If a national referendum had been held among Democrats a few days after Gary Hart's reentry into the presidential race last month, he would have been the clear winner. So says Bonnie Campell, the chairman of the Iowa Democratic Party. Such is not the case now - at least, not in Iowa. Recent polls show Hart's early lead quickly fading.
``His early poll figures reflected the celebrity factor,'' Ms. Campell says. ``Hart was never really supported by likely caucus goers. They just aren't willing to take the risk. Why choose a candidate who has problems already when there are other candidates who don't?''
In a poll taken last week by the Des Moines Register among ``definite caucus goers,'' Hart came in last with just 10 percent. He trailed Gov. Michael Dukakis (21 percent), Rep. Richard Gephardt (17), Sen. Paul Simon (16), former Gov. Bruce Babbitt (14), and the Rev. Jesse Jackson (12). A recent NBC poll of likely Iowa caucus goers puts Hart fourth.

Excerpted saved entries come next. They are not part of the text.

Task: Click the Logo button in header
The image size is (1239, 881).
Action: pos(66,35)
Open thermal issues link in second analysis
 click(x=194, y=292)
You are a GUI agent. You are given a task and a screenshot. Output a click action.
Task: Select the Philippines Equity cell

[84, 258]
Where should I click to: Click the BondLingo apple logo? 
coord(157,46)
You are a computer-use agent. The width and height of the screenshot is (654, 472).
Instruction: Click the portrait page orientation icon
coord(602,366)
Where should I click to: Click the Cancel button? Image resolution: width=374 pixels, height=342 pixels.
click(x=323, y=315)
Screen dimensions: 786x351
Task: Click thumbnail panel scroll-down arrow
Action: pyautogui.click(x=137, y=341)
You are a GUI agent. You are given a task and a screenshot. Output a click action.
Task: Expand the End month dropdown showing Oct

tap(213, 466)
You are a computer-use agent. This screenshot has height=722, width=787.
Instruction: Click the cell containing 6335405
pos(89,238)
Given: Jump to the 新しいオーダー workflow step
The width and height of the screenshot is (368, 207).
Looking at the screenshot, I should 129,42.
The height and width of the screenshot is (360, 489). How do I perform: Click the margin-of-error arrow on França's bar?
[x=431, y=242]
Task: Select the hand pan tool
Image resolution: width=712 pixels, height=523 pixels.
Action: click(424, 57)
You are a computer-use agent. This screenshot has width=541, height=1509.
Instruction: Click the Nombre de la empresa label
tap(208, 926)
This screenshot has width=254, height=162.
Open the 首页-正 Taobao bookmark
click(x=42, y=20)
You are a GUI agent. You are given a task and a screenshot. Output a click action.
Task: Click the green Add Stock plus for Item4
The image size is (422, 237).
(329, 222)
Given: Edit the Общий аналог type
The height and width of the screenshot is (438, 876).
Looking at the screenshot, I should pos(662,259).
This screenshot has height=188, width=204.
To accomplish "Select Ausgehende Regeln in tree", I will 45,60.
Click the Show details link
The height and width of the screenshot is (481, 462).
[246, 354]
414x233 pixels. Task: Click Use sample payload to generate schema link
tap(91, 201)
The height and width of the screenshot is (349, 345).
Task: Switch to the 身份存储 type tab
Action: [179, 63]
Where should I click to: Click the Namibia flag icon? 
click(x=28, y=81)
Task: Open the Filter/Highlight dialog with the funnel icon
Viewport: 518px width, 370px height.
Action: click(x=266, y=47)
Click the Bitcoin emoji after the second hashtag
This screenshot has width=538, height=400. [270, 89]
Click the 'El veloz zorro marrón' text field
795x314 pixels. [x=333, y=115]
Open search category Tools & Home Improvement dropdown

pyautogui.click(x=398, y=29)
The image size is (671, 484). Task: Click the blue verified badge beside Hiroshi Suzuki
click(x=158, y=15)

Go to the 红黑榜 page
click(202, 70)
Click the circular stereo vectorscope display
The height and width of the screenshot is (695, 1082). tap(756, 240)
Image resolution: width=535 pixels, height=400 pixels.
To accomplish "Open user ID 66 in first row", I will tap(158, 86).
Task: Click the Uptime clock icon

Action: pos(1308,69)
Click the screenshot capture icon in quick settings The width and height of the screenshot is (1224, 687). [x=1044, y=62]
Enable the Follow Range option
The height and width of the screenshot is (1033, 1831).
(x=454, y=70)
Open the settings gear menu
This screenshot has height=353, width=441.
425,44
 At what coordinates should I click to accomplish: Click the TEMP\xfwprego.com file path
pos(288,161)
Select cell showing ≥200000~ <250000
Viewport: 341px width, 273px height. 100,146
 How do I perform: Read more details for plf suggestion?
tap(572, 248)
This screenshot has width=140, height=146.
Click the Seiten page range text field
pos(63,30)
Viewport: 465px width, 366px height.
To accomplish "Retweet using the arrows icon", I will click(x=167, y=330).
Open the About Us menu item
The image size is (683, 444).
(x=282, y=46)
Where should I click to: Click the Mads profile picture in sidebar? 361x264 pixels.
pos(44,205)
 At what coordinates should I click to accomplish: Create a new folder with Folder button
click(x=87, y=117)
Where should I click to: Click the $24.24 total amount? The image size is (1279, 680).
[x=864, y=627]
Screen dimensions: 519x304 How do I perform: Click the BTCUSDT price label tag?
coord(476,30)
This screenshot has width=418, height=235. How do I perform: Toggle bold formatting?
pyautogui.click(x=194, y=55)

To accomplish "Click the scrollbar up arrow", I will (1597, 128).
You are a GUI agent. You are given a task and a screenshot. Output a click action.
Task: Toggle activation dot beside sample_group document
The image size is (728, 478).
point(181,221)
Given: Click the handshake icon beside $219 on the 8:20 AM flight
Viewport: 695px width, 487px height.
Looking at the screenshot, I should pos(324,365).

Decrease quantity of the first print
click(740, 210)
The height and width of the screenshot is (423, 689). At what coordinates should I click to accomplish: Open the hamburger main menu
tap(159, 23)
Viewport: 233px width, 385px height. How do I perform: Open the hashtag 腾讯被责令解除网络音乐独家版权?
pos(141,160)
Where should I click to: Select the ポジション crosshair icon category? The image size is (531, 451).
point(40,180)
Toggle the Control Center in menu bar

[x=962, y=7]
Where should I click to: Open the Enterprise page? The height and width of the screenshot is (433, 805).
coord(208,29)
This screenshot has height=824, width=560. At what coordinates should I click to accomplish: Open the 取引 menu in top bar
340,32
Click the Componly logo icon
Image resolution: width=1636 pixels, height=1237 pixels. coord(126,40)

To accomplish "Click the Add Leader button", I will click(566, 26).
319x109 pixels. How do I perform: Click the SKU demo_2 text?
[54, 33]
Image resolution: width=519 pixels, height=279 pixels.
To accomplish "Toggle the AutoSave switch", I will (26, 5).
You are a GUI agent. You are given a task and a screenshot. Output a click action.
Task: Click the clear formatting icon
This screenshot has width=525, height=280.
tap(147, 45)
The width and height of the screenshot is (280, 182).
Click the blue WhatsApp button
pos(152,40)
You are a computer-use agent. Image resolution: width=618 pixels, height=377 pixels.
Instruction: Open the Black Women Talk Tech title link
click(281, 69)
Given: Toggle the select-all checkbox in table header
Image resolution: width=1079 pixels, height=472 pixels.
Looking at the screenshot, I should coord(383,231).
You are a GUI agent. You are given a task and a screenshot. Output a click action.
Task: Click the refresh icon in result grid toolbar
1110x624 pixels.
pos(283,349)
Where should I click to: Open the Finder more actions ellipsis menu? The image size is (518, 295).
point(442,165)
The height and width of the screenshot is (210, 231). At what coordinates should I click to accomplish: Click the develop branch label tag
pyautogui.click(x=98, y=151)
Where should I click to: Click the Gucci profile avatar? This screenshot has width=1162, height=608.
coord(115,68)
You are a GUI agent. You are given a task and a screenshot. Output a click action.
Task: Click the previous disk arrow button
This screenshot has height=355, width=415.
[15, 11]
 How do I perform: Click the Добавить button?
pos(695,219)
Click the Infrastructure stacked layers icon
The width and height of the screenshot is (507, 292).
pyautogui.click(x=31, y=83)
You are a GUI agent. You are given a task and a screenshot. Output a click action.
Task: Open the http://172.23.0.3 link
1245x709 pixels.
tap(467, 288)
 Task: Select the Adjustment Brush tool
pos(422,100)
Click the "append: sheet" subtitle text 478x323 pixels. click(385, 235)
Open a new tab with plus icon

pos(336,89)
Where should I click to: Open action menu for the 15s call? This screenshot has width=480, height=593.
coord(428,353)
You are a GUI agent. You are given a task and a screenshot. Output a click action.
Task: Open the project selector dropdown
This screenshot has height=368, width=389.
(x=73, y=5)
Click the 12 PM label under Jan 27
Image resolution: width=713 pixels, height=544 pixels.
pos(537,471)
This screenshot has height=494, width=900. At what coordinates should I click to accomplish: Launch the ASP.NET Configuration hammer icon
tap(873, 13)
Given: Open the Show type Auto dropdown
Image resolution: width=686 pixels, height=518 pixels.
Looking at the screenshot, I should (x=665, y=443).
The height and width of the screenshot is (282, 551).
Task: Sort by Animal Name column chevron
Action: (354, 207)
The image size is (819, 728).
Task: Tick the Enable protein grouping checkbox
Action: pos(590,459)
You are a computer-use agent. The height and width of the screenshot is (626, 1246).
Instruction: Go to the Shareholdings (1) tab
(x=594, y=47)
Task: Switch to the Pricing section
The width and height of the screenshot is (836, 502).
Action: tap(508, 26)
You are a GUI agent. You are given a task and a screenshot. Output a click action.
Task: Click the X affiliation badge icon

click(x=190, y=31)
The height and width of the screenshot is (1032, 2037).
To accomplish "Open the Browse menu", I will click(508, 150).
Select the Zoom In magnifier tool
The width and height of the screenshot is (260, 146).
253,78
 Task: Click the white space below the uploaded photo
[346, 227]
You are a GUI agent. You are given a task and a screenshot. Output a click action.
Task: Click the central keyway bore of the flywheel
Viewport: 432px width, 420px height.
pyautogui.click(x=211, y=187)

These numbers are a marked decline from Hart's performance in late December and early January. A CBS/New York Times poll then placed Hart first, with 27 percent of the likely caucus voters in Iowa, 7 points ahead of his nearest rival, Senator Simon.
``The numbers here were artificially high to begin with,'' says Phil Roeder, communications director for the Iowa Democratic Party. ``The excitement of the moment led a lot of people in most polls to say, `Sure, I'm for Gary Hart.' And now that the dust has settled and people have had more of a chance to think about ... who they are going to support and whether they are even going to go out to the caucuses, that has taken some away from Hart.''
Senator Hart's campaign manager, Susan Casey, admits the going will not be easy for Hart in Iowa.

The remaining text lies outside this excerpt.